→ PROVIDED INFORMATION
((

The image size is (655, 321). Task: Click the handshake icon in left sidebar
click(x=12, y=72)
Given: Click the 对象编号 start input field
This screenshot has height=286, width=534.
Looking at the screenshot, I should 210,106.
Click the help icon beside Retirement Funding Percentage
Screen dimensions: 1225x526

))
((

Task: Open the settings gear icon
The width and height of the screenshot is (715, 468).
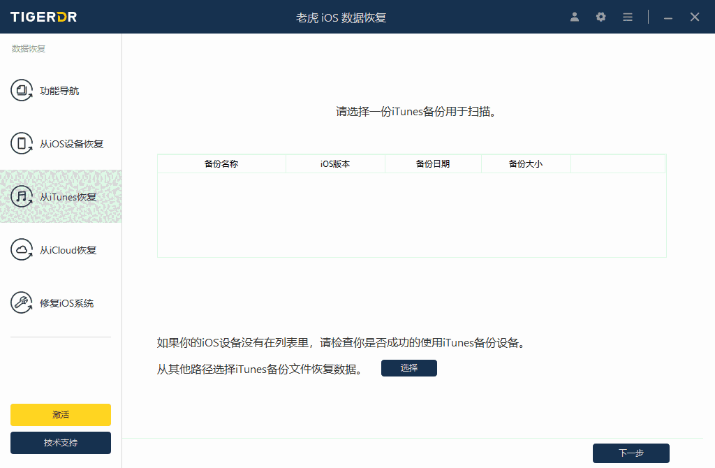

))

→ ACTIVITY
Everything from the line containing "The image size" through the line containing "Screen dimensions: 1225x526" in the material above should be retyped exactly, both ends included, and nothing more.

→ RESPONSE
The image size is (655, 321). Task: Click the handshake icon in left sidebar
click(x=12, y=72)
Given: Click the 对象编号 start input field
This screenshot has height=286, width=534.
Looking at the screenshot, I should 210,106.
Click the help icon beside Retirement Funding Percentage
Screen dimensions: 1225x526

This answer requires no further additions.